Cover Story: Your People Don’t lose sight of what matters

website promoting maritime training centres based on the ‘Booking.com model’ is set to shake up the shipping industry, increasing competency and reducing accidents.

That’s according to former Shell Ship Management Managing Director Richard Turner, who set up tapiit maritime in early April. The Chief Executive Officer first thought of the idea three years ago and developed the concept with a friend and senior Microsoft developer in the Philippines.

“P&I is now fully about prevention, and with prevention it is a catch-22 syndrome. The first budget that is cut is training and you can see the stats – they speak for themselves,” said Mr Turner. “When you remove the training element accidents increase. There’s a definite correlation to competence and skills.”

The website works by acting as a marketing database to promote training centres and courses all over the world, with a live booking system. It is free to use for seafarers and shipping companies with revenue being generated by training centres paying a booking fee for each seat sold on a course, or by partnering up with tapiit and paying a monthly fee.

The driver for the idea was Mr Turner’s frustration at the unnecessary overspending of training costs and the amount of empty seats on courses.

“If you take your training budget and if you put somebody on a course, the cost of the course is only 20% of the cost.

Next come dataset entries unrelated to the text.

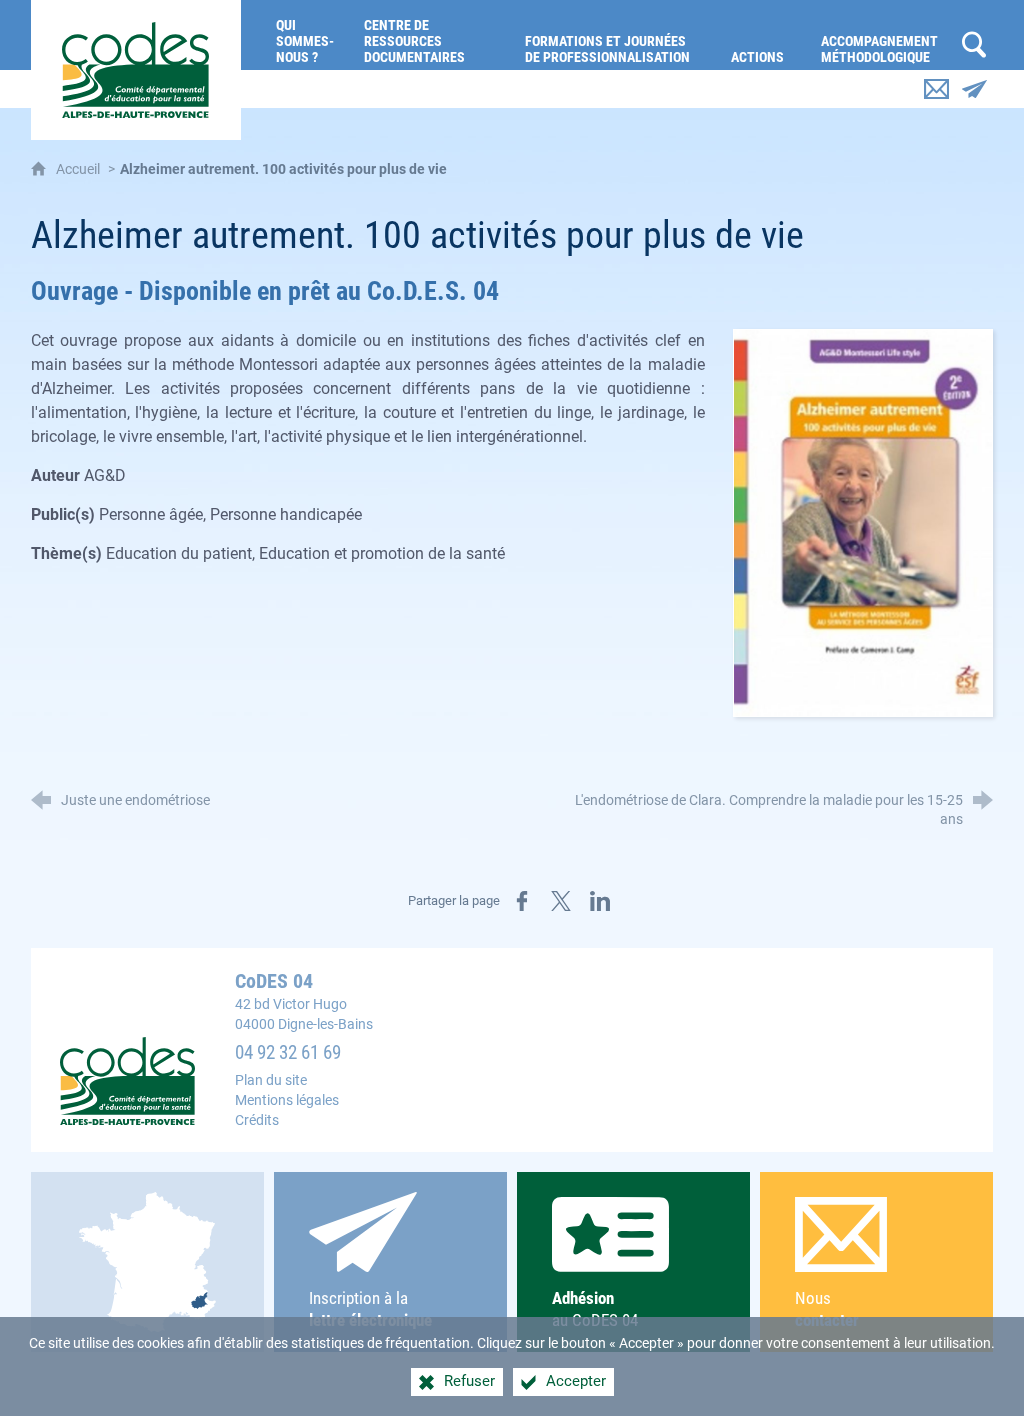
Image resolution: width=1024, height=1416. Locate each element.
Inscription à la (370, 1309)
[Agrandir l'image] (863, 522)
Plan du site (271, 1080)
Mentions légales (287, 1100)
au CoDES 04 (595, 1309)
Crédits (257, 1120)
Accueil (79, 169)
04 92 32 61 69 (288, 1053)
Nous (827, 1309)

The rest goes on other things such as travel and accommodation,” said Mr Turner. “That is lost in the ether of training budgets.”

He said shipping companies were only using just a few of the training centres across the world, when there are around 20,000, meaning centres are not being used when it could be more convenient, such as on trading patterns, thereby saving costs.

“Many people think there are only around 100 to 150,” said Mr Turner. “Some people probably walk past a training centre every day and don’t even know it.”

He cited that there were around 1,000 training centres in the UK alone covering a wide range of courses such as crane operations, rope courses and first aid courses along with standard seafarer training.

When you input the type of course you are looking for, the site brings up the courses located the closest to you and gives users the ability to book there and then.

“We are a marketing company but we do a lot of other things as well. Part of some of the exciting things we are doing is you can do your passage planning and we can give you all the training areas in those places,” said Mr Turner.

“So, for a shipping company, you’ve just saved probably 80% and you are just paying the cost of the actual course.”

“If we can get a complete global map for a ship owner, ship manager, crew or even an individual that gives you such an idea of where to go for training.”

At the time of speaking to SMI the company had only been launched three weeks earlier but already had around 3,500 courses on the site offered through some 300 training centres.

“Training providers never run at 100% full. They are under-utilised a lot of the time and many training courses get cancelled a lot because they cannot be filled,” said Mr Turner.

He said many seafarers and indeed shipping companies would leave booking training courses until last minute and then could not find a suitable flight.

Tapiit maritime is hoping to tie up with a crew travel provider so the course and travel can be booked together in the process.

“Many times I have watched the training teams manage to get a course but then they can’t get a flight,” explained Mr Turner. “For me, it was very important that it was a one-stop shop.”

The website has been based on the Booking.com model whereby tapiit maritime is not the agent. Courses are all certified and further down the line there will be a rating system from an audit and feedback point of view.

Once tapiit maritime has been established over the next year, it is planned to roll out the tapiit brand to other sectors with the website covering close to 20 industries such as medical, agriculture and construction.

“We have focused on maritime because that is what we know,” explained Mr Turner, who was with Shell Ship Management in the Isle of Man for just over five years, and was a former seafarer himself. “However, when I’ve been talking to pilots in the aviation industry, it’s similar.”

The response from shipping companies had so far been “fantastic” he said. “They seem to have got it straight away.”

He added: “By doing this, and speaking to the P&I clubs and the flags, if we can get budgets down, that means they are not going to get caught out. It means people will train more, which will get competence levels up, which will better the industry. Choice always improves an industry and that is what we are trying to do.”